Jormugandr, architecte de la bataille, continuait de tirer à lui son corps immense, un sac d'anneaux sans commencement et sans fin, d'où surgissaient désormais deux autres têtes grinçantes, avides de glisser jusqu'à l'étoile du système.

Sous ses mille yeux torves se frappaient désormais deux vagues, l'une faite de gouttelettes de glaire noire à peine formée, l'autre de constellations lumineuses, dont les formations géométriques scintillaient de loin comme des figures de diffraction. Au cœur de la mêlée, les drones-étoiles, pilotés par les meilleurs alephs du Réseau, vaporisaient les démons à l'aide de tirs thermo-cinétiques, les repoussaient à l'aide de frappes inertielles locales, se dégageaient de leurs assauts par des accélérations brutales.

À peine arrivés, les nouveaux démons dévoraient la matière de leurs prédécesseurs pour grossir. Ils isolaient les drones-étoiles qui, en retour, s'entraidaient pour résister à leurs assauts.
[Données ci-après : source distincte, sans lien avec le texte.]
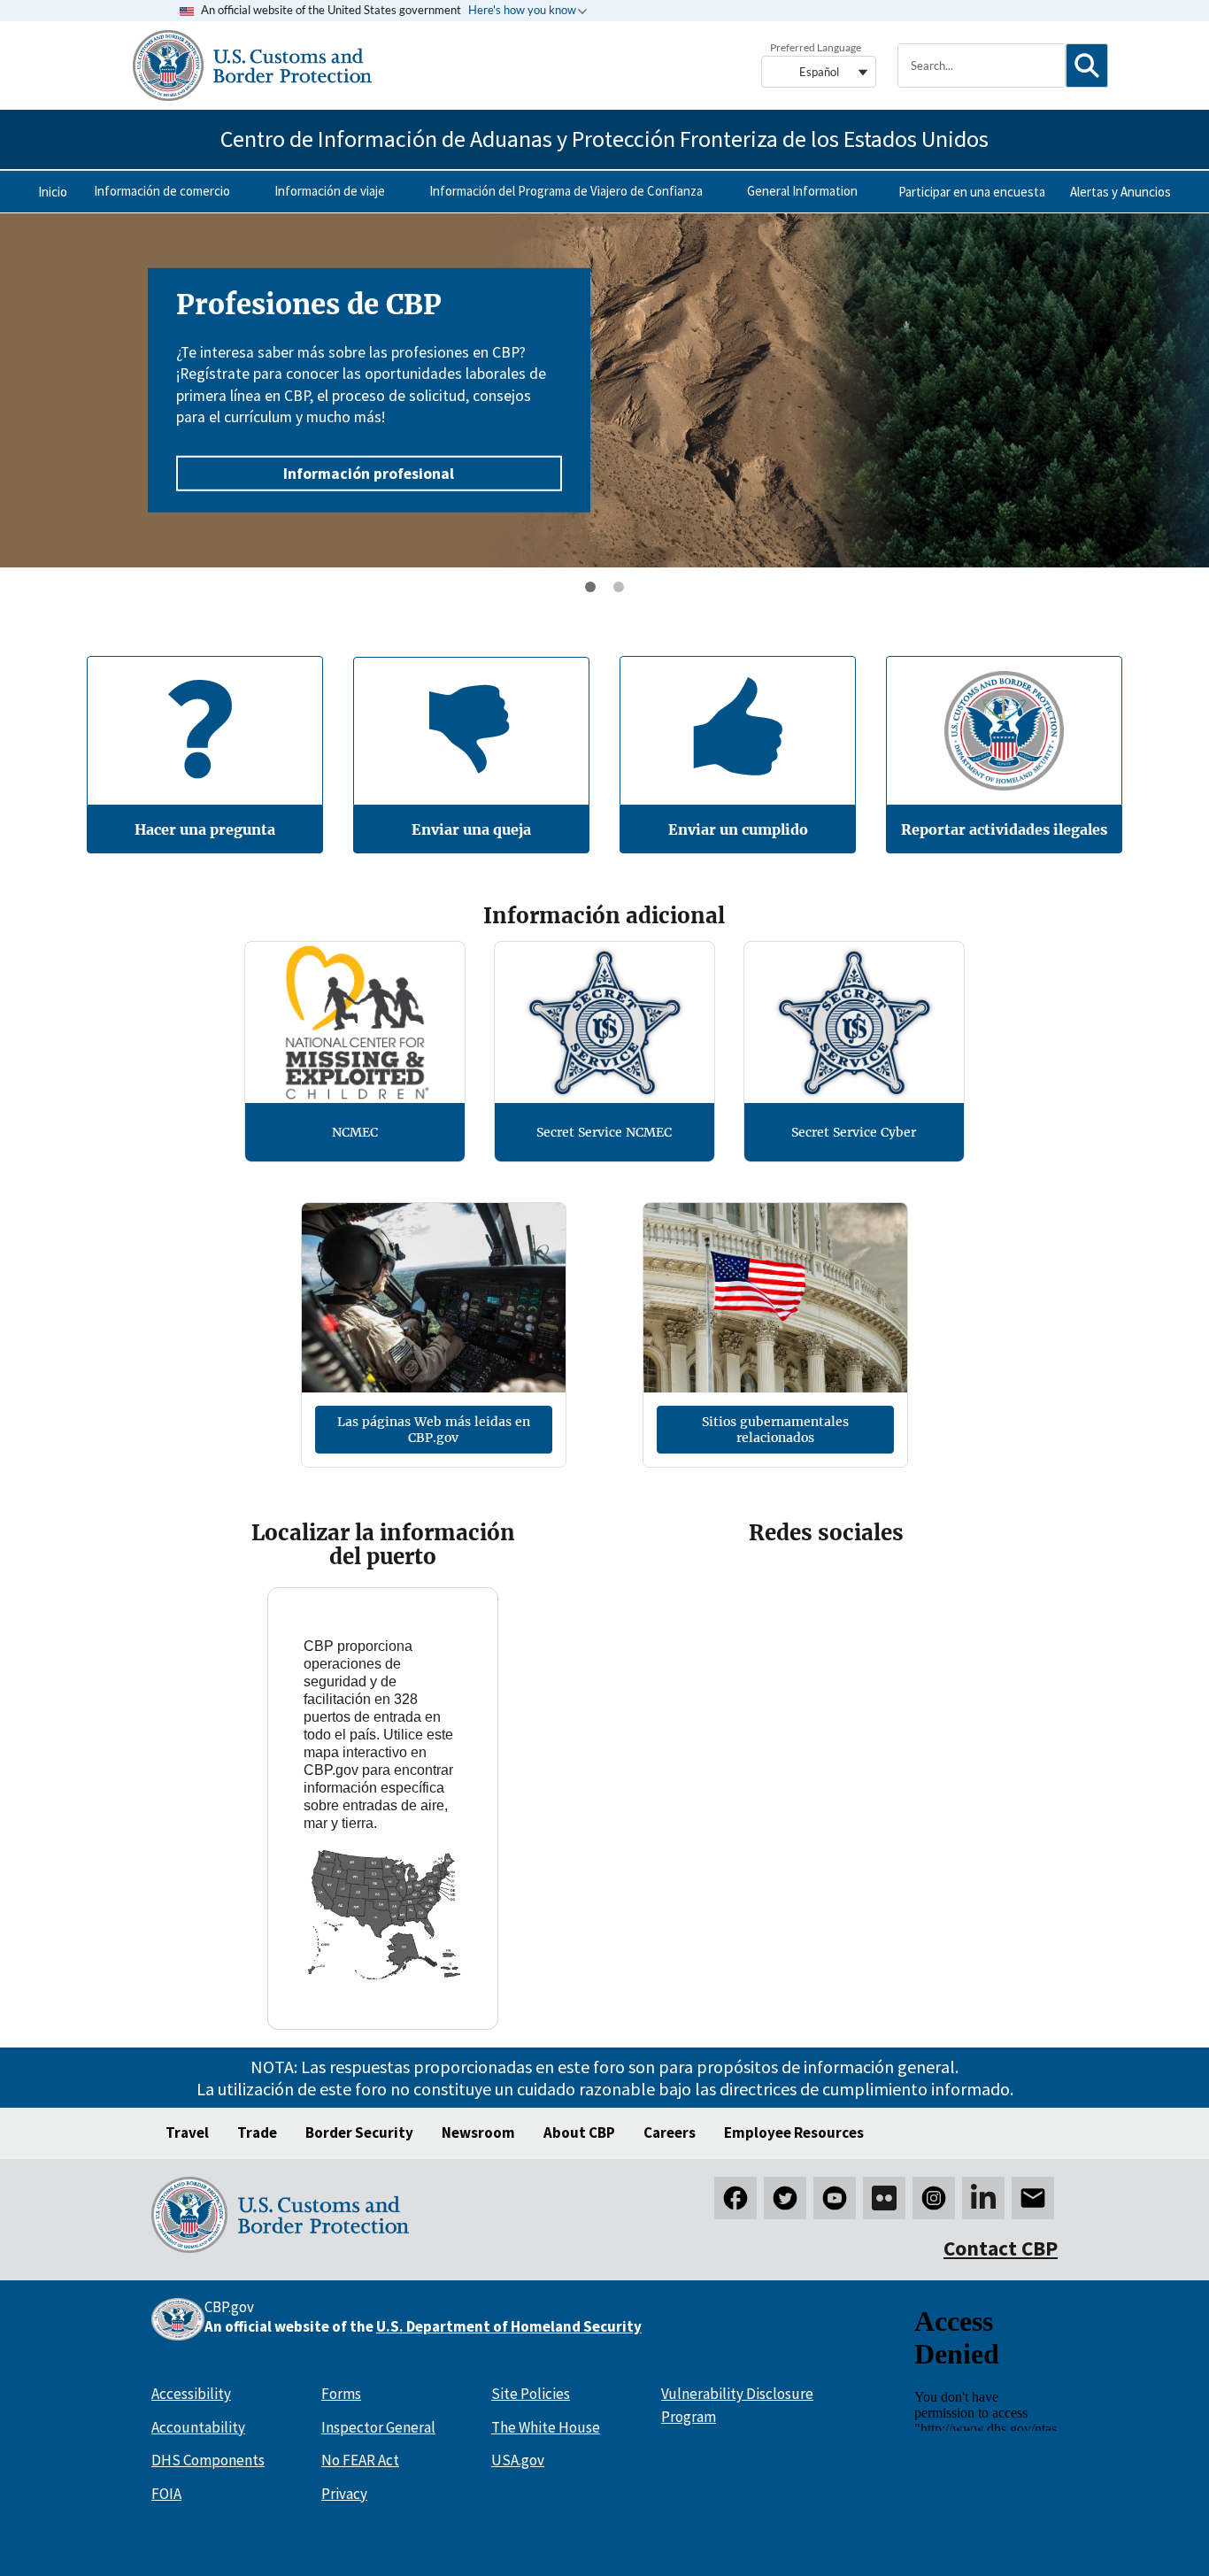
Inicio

« Combien de temps reste-t-il avant la complétion de l'Orbe ? demanda Gandar à Dsa qui, de son vaisseau, observait elle aussi la scène à distance.

— Une heure standard.

— C'est trop. Nous avons déjà perdu les deux tiers de nos drones. »

Chaque fois qu'un drone-étoile étouffait sous les petits démons volants, dont les dents de platine et les pinces mécaniques se refermaient sur lui, il mettait feu à une graine d'antimatière conservée au creux de ses circuits. Les corolles orangées se multipliaient tant que seuls pouvaient les compter les Stratèges aleph. Pour chaque drone vaincu, cent démons pulvérisés venaient grossir la masse de débris qui avançait elle aussi en direction du soleil, comme une vague de déchets engloutissant une île paradisiaque.

« Tu as raison, dit Dsa. Ils ont presque passé la première ligne de notre côté. Je vais faire avancer les escadres.

— C'est de la folie !

— Nous avons eu dix minutes standard pour apprendre les mouvements des démons, leur manière de procéder. Qu'ils usent leurs dents sur nos vaisseaux, cela nous donnera le temps dont nous avons besoin. »

Toute sa vie, Gandar s'était préparé pour la lutte, pour l'Épreuve.

Mais personne ne l'avait préparé à empêcher d'autres de mourir pour lui.

Le vaisseau de Dsa, en formation serrée avec une dizaine de frégates, plongea dans la mêlée. Seuls quelques drones-étoiles brillaient encore parmi la nuée tourbillonnante des démons, qui se joignirent aux milliers de patrouilleurs gharíen sortis de leurs hangars de lancement.

« Il y en a qui commencent à se poser sur nous, annonça Dsa. Ils visent en premier la connexion au Réseau... »

Quelques mots se perdirent sur le trajet. Dix mille kilomètres séparaient leurs deux vaisseaux.

« ... j'espère que j'ai fait le... bon choix. »

Une rangée de démons se précipita avec ardeur dans le brasier des propulseurs latéraux, deux blocs de réacteurs à ions qui permettaient aux frégates de changer rapidement de trajectoire. Des explosions illuminèrent le vaisseau de Dsa, dont la puissance le fit pivoter sur son axe. Il dériva sur des kilomètres, en traînant derrière lui une nuée de débris argentés et des nappes d'eau en ébullition échappées des zones de vie.

Cette réalité a échoué, proclama Jormugandr.

Réjouissez-vous de la fin des Temps.

« Dauphin ? Faut-il se replier vers la deuxième ligne ?

— Non, dit Gandar. Nous tenons cette position. »

Une minute plus tard, une nuée de deux cent démons s'écrasa sur son vaisseau, à l'emplacement de la salle de contrôle. Les lames creusèrent dans le métal avec fébrilité, jusqu'à percer la bulle d'eau de Gandar. La bulle éclata sous l'effet de sa pression interne et le Gharíen fut projeté dans l'espace.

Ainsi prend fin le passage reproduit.